30. Je sais

Le Dieu primordial regardera ceux qui craignent son jugement, et leur dira « je sais ».

Il regardera ceux qui méritent sa compassion, et leur dira « je sais ».

Textes apocryphes de l'Église Avènementiste


« Impressionnant » dit Statim avec un sifflement d'admiration.

Il fit le tour de l'hologramme à la recherche du dernier point rouge. Celui-ci clignota durant encore quelques secondes. L'ultime satellite de défense Égide jetait toutes ses forces dans la bataille. La possibilité de la défaite n'était pas inscrite dans son intelligence artificielle primaire. Il avait détruit des sondes envoyées par la Division 1, des météorites, il était capable de détruire des flottes spatiales entières, et il se croyait encore capable d'abattre le Carlsson et de protéger la planète à lui tout seul.

Mais la contre-arme du Carlsson avait mis à nu le réseau de défense et rendu sa résistance pathétique.

À quelques millions de kilomètres de là, les champs et contre-champs se fracassaient comme des lignes d'infanterie, traçant des cercles d'irisations violettes dans le vide spatial. Des particules impossibles s'échappaient de ces lignes de fractures, de ces cicatrices qui se refermaient bientôt, non sans avoir donné aux scientifiques de la Conférence de nouvelles observations de la physique des Arcs, le pouvoir autrefois réservé aux dieux et dont ils avaient tant de fois observé les effets, sans en maîtriser les causes.

De loin, la lutte d'Égide contre le Carlsson n'était qu'un pépiement de petits points lumineux ; mais de plus près, comme attesté par les vaisseaux de soutien restés en retrait, des nébuleuses de lumière se déployaient sans cesse, explosaient en aurores boréales de milliers de kilomètres d'envergure, dont la dissolution dans le firmament ressemblait à la mort d'un dieu.

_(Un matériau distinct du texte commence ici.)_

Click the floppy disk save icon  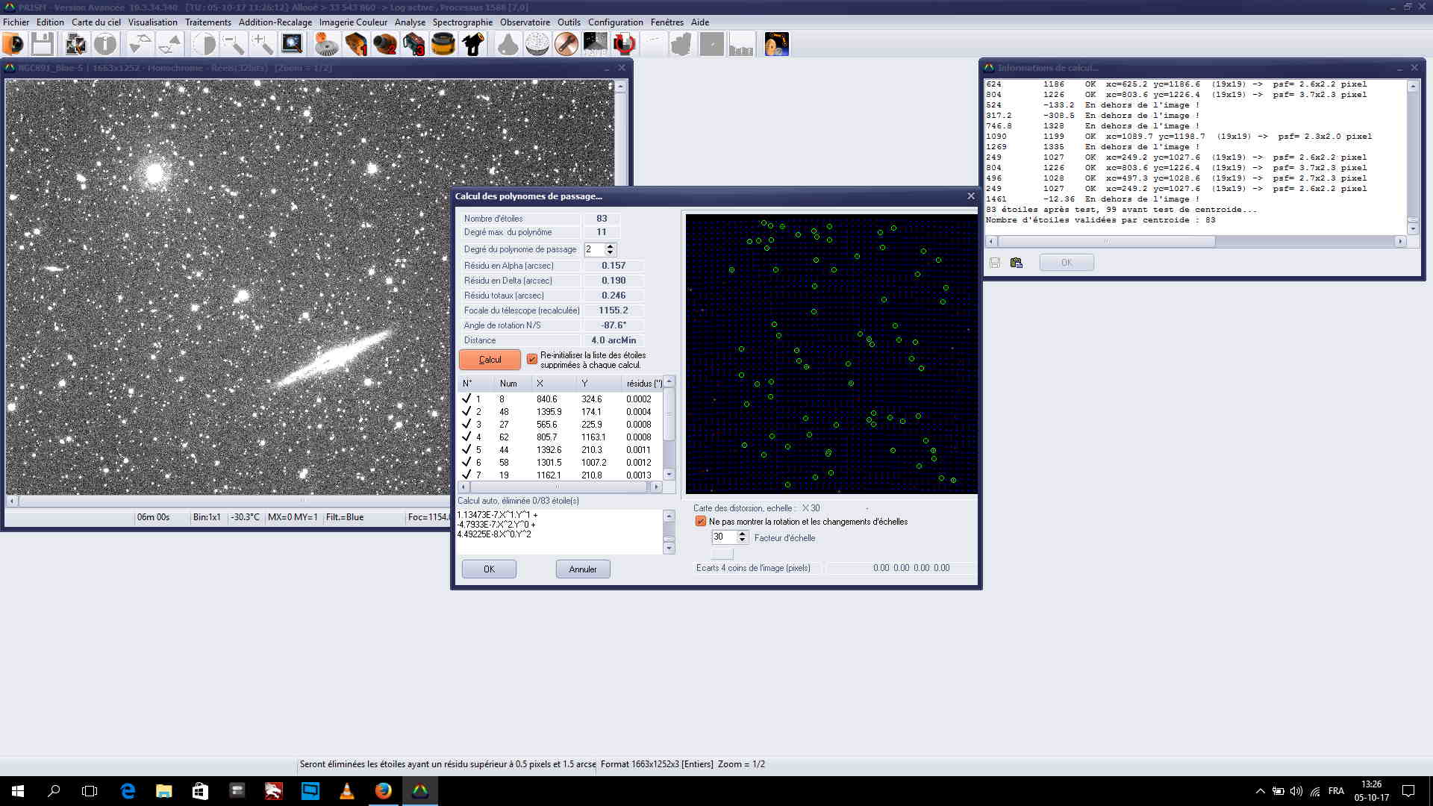tap(43, 45)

Lorsque le dernier satellite éclata, les membres d'équipage présents dans la salle de contrôle du Kzran se levèrent et applaudirent. Après un siècle et demi d'attente, quelques heures avaient suffi. À son retour dans le système Sol, l'amiral Bertram récolterait une pluie d'honneurs ; mais il les partagerait avec les analystes, les scientifiques et les stratèges qui avaient conçu ce plan d'assaut ; les deux agents qui s'étaient portés volontaires pour entrer dans le module Hermès, l'engin le plus rapide jamais construit dans l'espace de la Conférence, qui avait traversé l'Égide et s'était posé sur Mondor ; et enfin, les alephs concepteurs de la contre-arme, sous l'autorité du Stratège Concepteur.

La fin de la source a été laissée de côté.